Sobre o mercado brasileiro de fundos de pensão, Ênio acredita que o Brasil já atingiu uma certa maturidade para que o modelo de capitalização seja adotado, sendo necessário apenas um esforço um pouco maior Governo para continuar regulamentando o setor. “Há uma hipótese de se criar uma agência de Previdência, mas não acho necessário. Se continuarmos regulamentando a atuação dos fundos, nós teremos um mercado muito forte. E temos um volume de recursos bom sendo aplicados. Não precisamos reinventar a roda”, disse Leão.
Contudo, o economista destacou que ainda é cedo para fazer qualquer avaliação da reforma da Previdência, uma vez que o Governo Bolsonaro ainda não apresentou nenhuma proposta consolidada.
“O que está se desenhando, pelo que tem se falado e saído na mídia, é viável mas não temos uma proposta clara ainda. Mas estamos acreditando nesse Governo e que ele conseguirá reformar a Previdência. E precisamos acreditar porque somos todos brasileiros”, comentou Leão.
Militares
Segundo o diretor-geral do Ipece, Flávio Ataliba, os militares possuem características de trabalho diferenciadas das outras profissões. No entanto, ele afirma que é preciso estudar mecanismos para a classe poder dar sua colaboração nesse ajuste. “Não incluir os militares é uma questão política. Eles, na verdade, têm um espectro profissional diferente dos outros trabalhadores. Eles mudam muito de cidade, dão guarda no quartel durante a noite, então tem uma série de especificidades da carreira que acabam não entrando nesse pacote de reformas. Essa é uma questão que tem que ser levada em conta, mas também tem que criar condições para eles contribuírem ao País”.

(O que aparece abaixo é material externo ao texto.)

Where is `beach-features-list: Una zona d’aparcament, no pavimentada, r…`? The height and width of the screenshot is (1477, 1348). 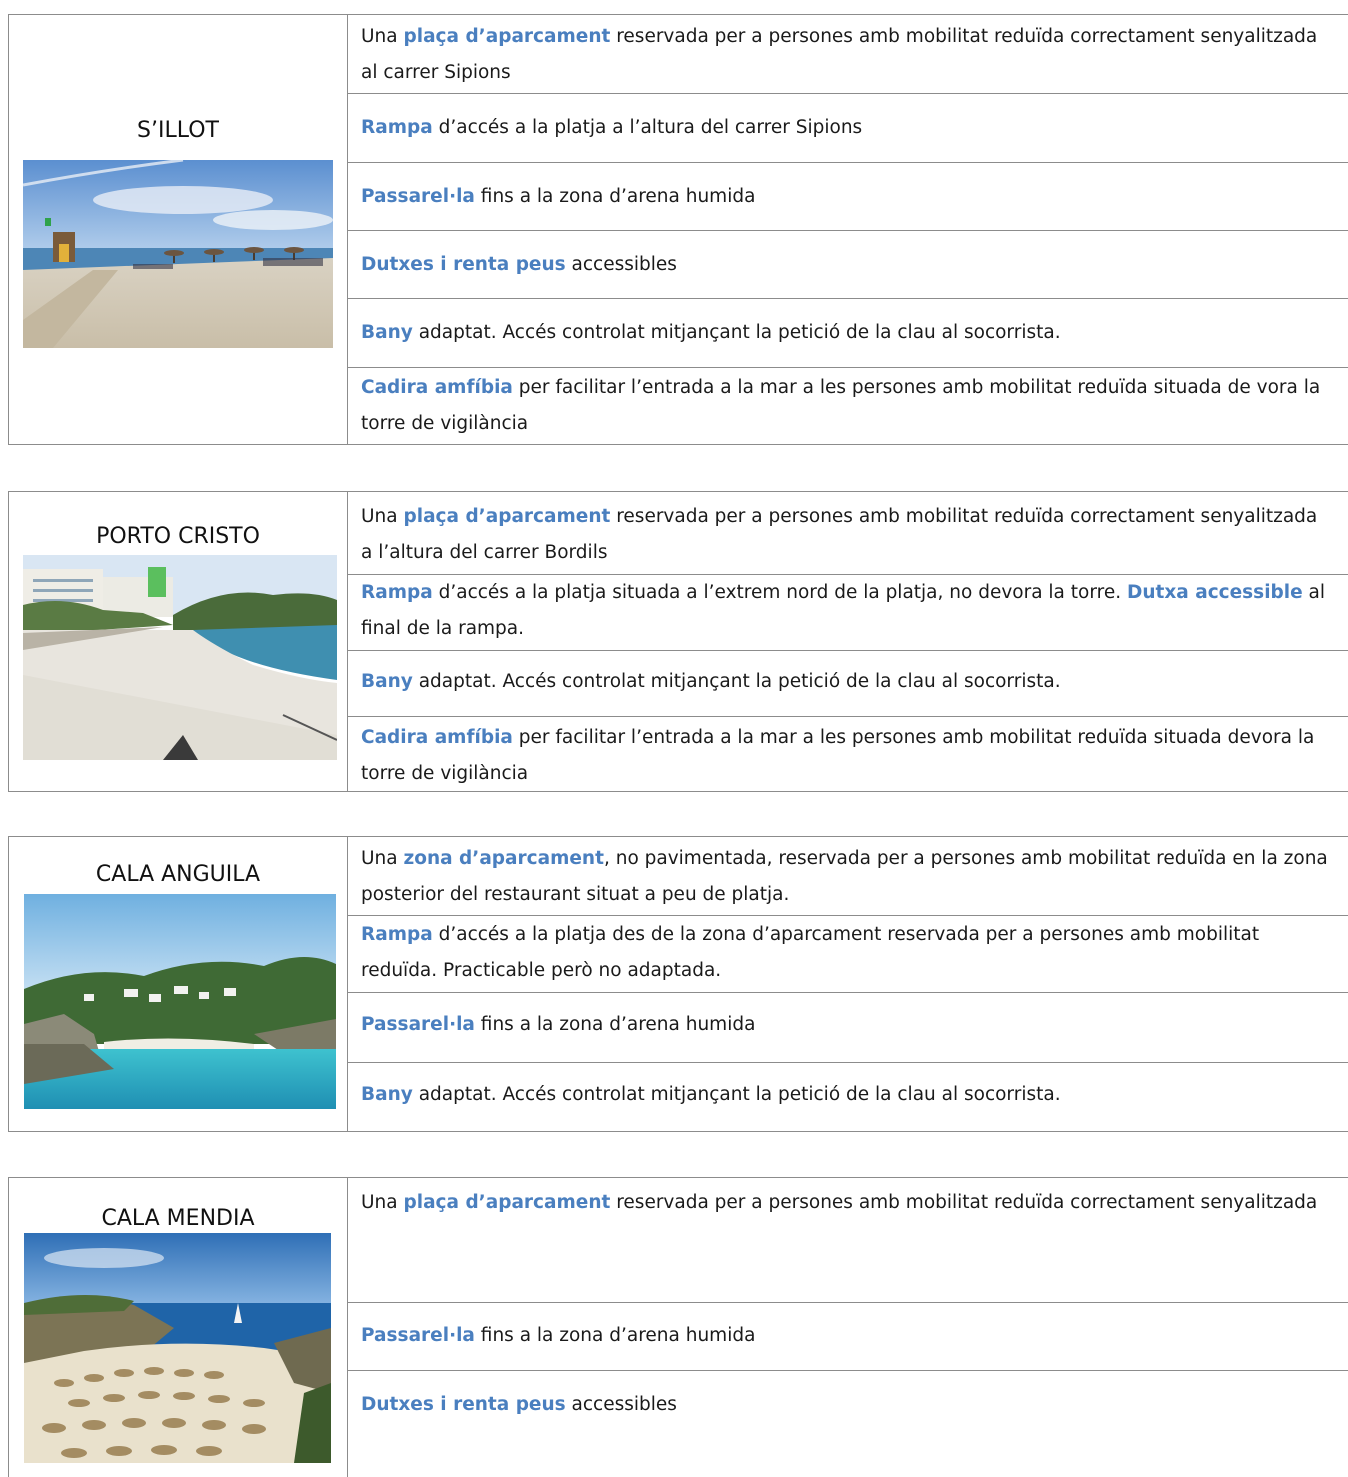
beach-features-list: Una zona d’aparcament, no pavimentada, r… is located at coordinates (848, 984).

“Na verdade, você não pode comparar os militares com os profissionais. A atividade profissional dele é de outra natureza. Isso significa que eles não possam de alguma forma contribuir para os ajustes das contas, especialmente das contas previdenciárias. Então é natural no debate que os militares sejam analisados de forma diferente”. Na opinião de Ataliba, é preciso avaliar o tamanho do déficit dos militares para em seguida estudar medidas que possam ajustar o desequilíbrio previdenciário da categoria. “Na verdade, o desequilíbrio previdenciário, tanto dos militares como dos civis, é motivado pelo sistema de repartição. Os jovens trabalhadores na ativa contribuem para os idosos aposentados. Então, isso também acontece quando o militar vai para a reserva. Normalmente, para resolver o desequilíbrio, é necessário aumento de contribuição e redução de benefícios. Não tem outro mecanismo para resolver isso”.
Segundo ele, também tem a questão de os militares serem regidos por uma legislação própria. “A questão é saber se eles conseguem uma fórmula para o militar demorar mais a entrar na reserva e assim ajudar a minimizar o déficit”.